I'm looking to buy a small tugger and was wondering if anyone had any feedback on the Maxis M6K-M? I was also looking at the Greenlee UT4, but my salesman recommended the Maxis, he also recommended the GP110 pulling grips and the SPR-966 rope from Southwire. The rope and pulling grips seam very pricey, I don't mind spending the money if it's worth it? Any input?


----------



## wcord (Jan 23, 2011)

E.Veit said:


> I'm looking to buy a small tugger and was wondering if anyone had any feedback on the Maxis M6K-M? I was also looking at the Greenlee UT4, but my salesman recommended the Maxis, he also recommended the GP110 pulling grips and the SPR-966 rope from Southwire. The rope and pulling grips seam very pricey, I don't mind spending the money if it's worth it? Any input?

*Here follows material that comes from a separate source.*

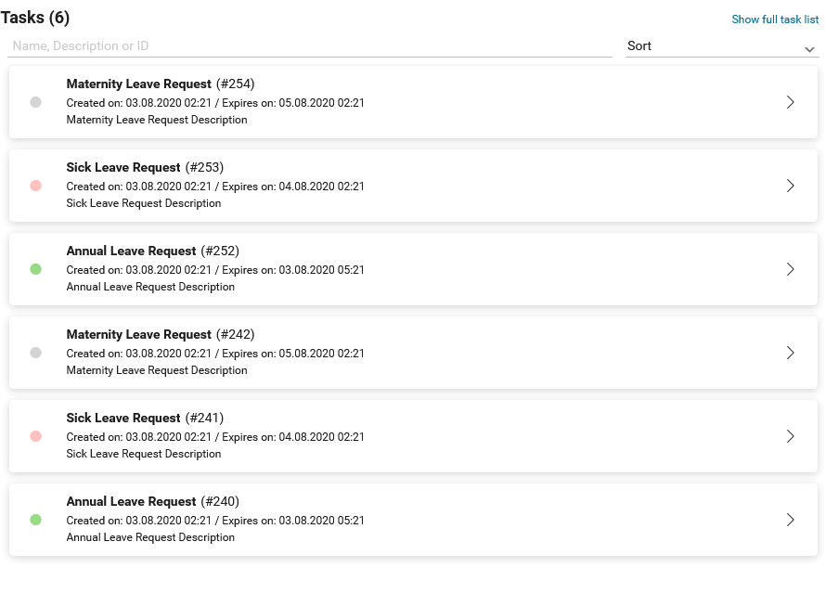825x606 pixels.
Task: Expand the Sort dropdown
Action: [722, 46]

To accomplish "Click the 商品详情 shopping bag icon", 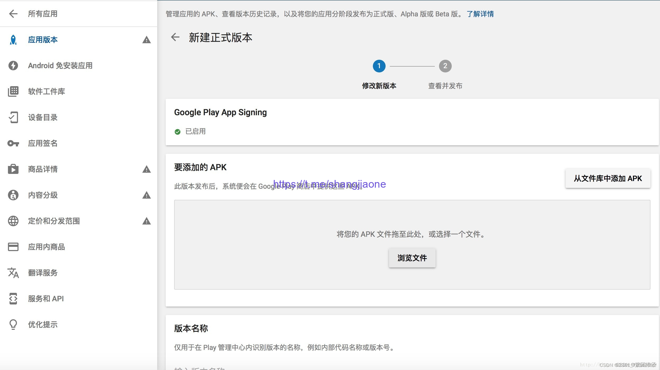I will tap(13, 169).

We had the Maxis until New Years eve, Now some ass**le in a bar probably owns it.
Anyways, we absolutely loved it. Quick and easy to set up, powerful enough to pull just about anything you need to ( if need more power-hook on the truck)

Well worth buying.

You want a rope which doesn't stretch. (best we ever used was a steel cable). No stretching gives you better control when feeding.
Don't know about pulling grips, but if you do a lot of pulls, I can see saving lots of time when hooking onto the rope


----------



## Southeast Power (Jan 18, 2009)

I have had the Greenlee for 10 or more very well made and has pulled some crazy hard pulls.
Not a super tugger but works very, very well


----------



## dawgs (Dec 1, 2007)

We have both also a super tugger and a Greenlee 640. We mostly use the UT or chain the 640 to a something and use a sheeve. All rope is expensive. Buy the pulling heads. They work well.


----------



## Cow (Jan 16, 2008)

I would love to have that whole setup. Right now we use a regular tugger and variety of attachments as well as a winch truck with 2500' of 1/2" wire rope to do our pulls. I'd like to have something like that maxxis that drops right into the end of conduit. It seems a lot simpler than trying to find an anchor point for a tugger.

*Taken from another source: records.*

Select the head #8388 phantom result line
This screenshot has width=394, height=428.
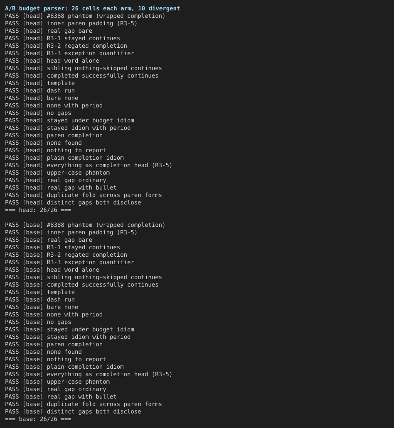coord(85,16)
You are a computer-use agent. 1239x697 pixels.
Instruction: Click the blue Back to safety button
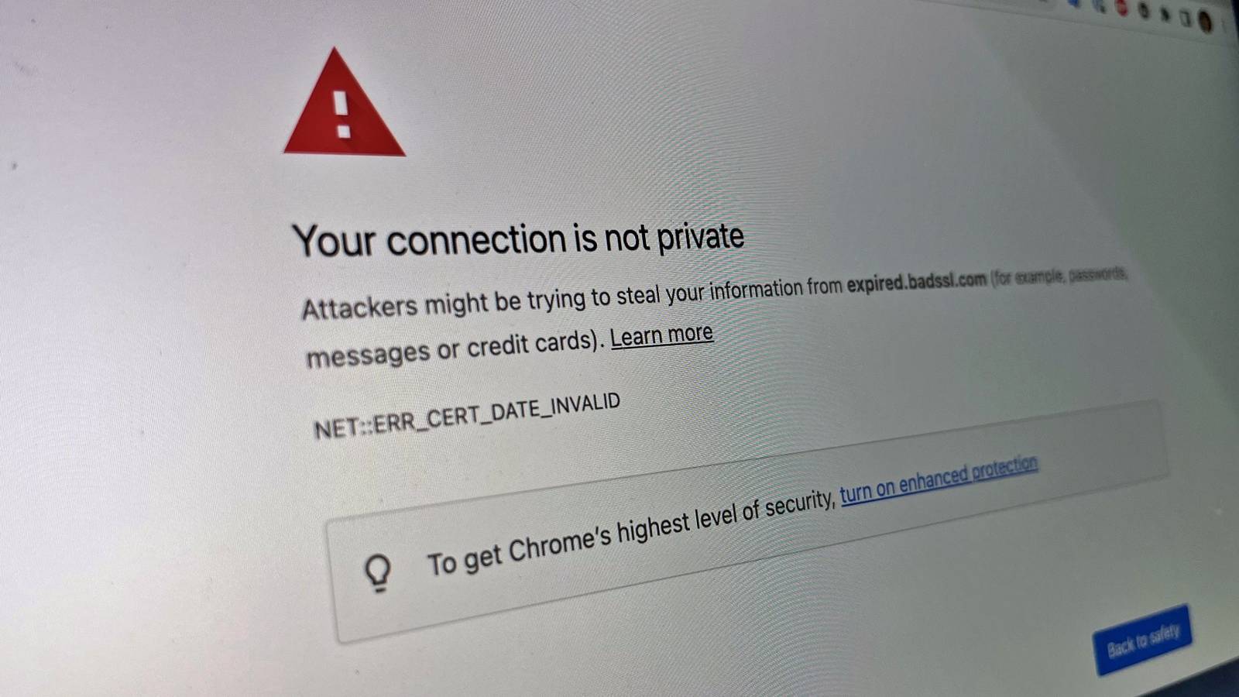click(1143, 640)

We did pick up that grip set a couple years ago, now it's what everyone reaches for first when we have a big wire pull. It's so much faster than making a head the old fashioned way. Just make sure your conduit has got a little room in it, those grips and that sock need some clearance. 

I'm curious how many lbs of pull that maxxis has on high speed? Anyone know?


----------



## 360max (Jun 10, 2011)

...pulled wire for 14 months on huge factory project. Maxis puller is well worth the money, although we used the larger maxis puller with cart. 

Don't buy the Maxis wire reel stands, they set up nice, but the roller bearings can't handle the weight abuse, they where shot after 6 months of pulling every day. Here is a pic of the ones we used, they will lift 600 mcm spools










Buy greenlee wire stands


----------



## 360max (Jun 10, 2011)

Maxis 10K used this for an entire year, everyday. Its very mobile and easy to set up.


----------



## garfield (Jul 30, 2009)

Current 33 is what we bought. It's been great. We don't use it everyday so I can't comment on longevity.


----------



## 360max (Jun 10, 2011)

*Greenlee tuggars are the best*. If you can afford it buy Greenlee, you buy it ONCE.


----------



## 360max (Jun 10, 2011)

garfield said:


> *Current 33* is what we bought. It's been great. We don't use it everyday so I can't comment on longevity.


...its a decent tuggar and will get the job done. Its the 'cheaper' tuggar


----------



## danhasenauer (Jun 10, 2009)

Maxis 10K, very versatile and weighs much less than a Super Tugger. Haven't broken it yet, and we punish it regularly.


----------



## Tonedeaf (Nov 26, 2012)

I have a Maxis 3k, that I used for almost everything. We pulled 4 600 MCM and a ground, 280' with two 90's. It was really a great investment i think we paid 1800 for it about 10 years ago. I always tried the 3k before i broke out my bigger pulling machine.

The 3k was getting a little worn so we recently purchased a new machine. We went with an Itool cannon 6k. Its similar to setup and ease of use to the Maxis with more power. We paid 4500 plus tax.

I attached a few pics of us pulling in 4-600 MCM on a new underground service. The pull was two 90's 200' 4" PVC.

The machine setup in 5 minutes.


----------